Gegeven tekst
━━━━
Uit haar brieven aan Wilhelm Spohr, die niet alleen Multatuli's werk maar ook Paaps toneelstuk Koningsrecht (1900) na

bemiddeling van Mimi Douwes Dekker in het Duits vertaalde, blijkt dat haar relatie met Paap tot diens dood in 1923 goed is geweest.3.

(Grave 2003) Naar opheldering van de meeste zo-even genoemde biografische onduidelijkheden zal ik in deze bijdrage niet streven. Hier gaat het allereerst om de verhouding tussen Paap en Multatuli en vervolgens om de vraag welke betekenis Multatuli in Paaps roman Vincent Haman heeft. De roman is opgedragen ‘Aan de nagedachtenis van Multatuli’ en Multatuli komt in de roman op diverse manieren ter sprake: zijn opvattingen maken deel uit van de ideologie van de duidelijk aanwezige verteller, de personages discussiëren of publiceren over Multatuli, vervolgens worden Zola en Ibsen als opvolgers van Multatuli gepresenteerd en ten slotte neemt Paap direct en indirect verwijzingen naar Multatuli's werk en brieven op.

Paap heeft zich in het voorwoord van de tweede druk verzet tegen de opvatting dat Vincent Haman alleen een sleutelroman was. Hij vestigt er de nadruk op dat Vincent Haman een ‘groote, breede strekking’ had. (Paap 1984: 23) Die strekking heeft betrekking op de strijd tussen jonge en oude auteurs om de macht op het literaire veld. Ook daaraan zal ik in dit artikel aandacht besteden.

Onbezoldigd secretaris

‘Kent ge den heer Paap?’, vraagt Multatuli in een brief van 28 juni 1881 aan Funke. Hij heeft de naam enkele keren in De Nederlandsche Spectator gelezen. ‘Hy steelt m'n hart door z'n recensie van den “beroemden” Ebers.’ (VW XXI: 355f) Op 4 juli 1881 schrijft Multatuli Paap een brief met de vraag of hij een stuk wil schrijven over de zijns inziens foutieve wijze waarop romanschrijvers werkwoordstijden gebruiken. Paap voldoet aan het verzoek en maakt in zijn artikel, dat op 7 januari 1882 onder de titel ‘Romanstijl’ in De Nederlandsche Spectator verschijnt, gebruik van Multatuli's voorbeelden uit die brief.4.
━━━━
Records
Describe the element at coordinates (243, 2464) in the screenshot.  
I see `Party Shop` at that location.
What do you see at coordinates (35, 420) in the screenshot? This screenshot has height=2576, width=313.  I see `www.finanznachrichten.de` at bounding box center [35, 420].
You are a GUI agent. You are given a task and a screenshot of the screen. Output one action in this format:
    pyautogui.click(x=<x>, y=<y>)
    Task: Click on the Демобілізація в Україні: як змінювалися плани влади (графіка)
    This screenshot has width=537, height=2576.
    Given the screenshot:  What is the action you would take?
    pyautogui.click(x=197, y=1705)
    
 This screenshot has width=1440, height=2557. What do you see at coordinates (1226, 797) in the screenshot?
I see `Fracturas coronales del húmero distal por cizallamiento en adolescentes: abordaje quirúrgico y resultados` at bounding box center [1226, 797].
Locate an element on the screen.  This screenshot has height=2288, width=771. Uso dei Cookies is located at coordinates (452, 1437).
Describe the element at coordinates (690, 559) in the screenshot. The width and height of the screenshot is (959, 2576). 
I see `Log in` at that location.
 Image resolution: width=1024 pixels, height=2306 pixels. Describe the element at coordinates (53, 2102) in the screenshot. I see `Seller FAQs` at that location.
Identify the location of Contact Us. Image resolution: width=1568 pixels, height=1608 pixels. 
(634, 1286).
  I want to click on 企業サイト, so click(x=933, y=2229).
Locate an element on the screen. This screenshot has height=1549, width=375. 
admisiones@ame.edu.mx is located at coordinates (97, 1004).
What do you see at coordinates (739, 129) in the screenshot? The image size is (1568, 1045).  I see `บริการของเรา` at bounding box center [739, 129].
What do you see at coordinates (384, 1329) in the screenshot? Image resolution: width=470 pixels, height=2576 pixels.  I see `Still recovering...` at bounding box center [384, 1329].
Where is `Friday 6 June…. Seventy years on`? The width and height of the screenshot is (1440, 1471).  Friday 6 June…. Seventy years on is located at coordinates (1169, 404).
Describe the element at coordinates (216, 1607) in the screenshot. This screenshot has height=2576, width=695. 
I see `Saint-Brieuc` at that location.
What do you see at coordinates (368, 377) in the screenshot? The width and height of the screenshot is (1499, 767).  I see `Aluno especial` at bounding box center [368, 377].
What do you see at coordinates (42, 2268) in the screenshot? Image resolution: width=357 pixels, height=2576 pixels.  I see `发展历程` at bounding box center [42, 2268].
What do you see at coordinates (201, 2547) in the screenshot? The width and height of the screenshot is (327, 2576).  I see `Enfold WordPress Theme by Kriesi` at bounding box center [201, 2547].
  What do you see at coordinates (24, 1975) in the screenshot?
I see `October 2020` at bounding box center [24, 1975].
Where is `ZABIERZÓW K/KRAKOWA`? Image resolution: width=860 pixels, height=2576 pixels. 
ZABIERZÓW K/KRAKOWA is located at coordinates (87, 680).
━━━━
Wat te doen
Beantwoord deze vragen over de tekst over Paap en Multatuli kort:
(a) In welk jaar stierf Paap?
(b) Aan wie is de roman Vincent Haman opgedragen?
(c) Onder welke titel verscheen Paaps artikel op 7 januari 1882 in De Nederlandsche Spectator?

De oplossing
(a) In 1923.
(b) Aan de nagedachtenis van Multatuli.
(c) ‘Romanstijl’.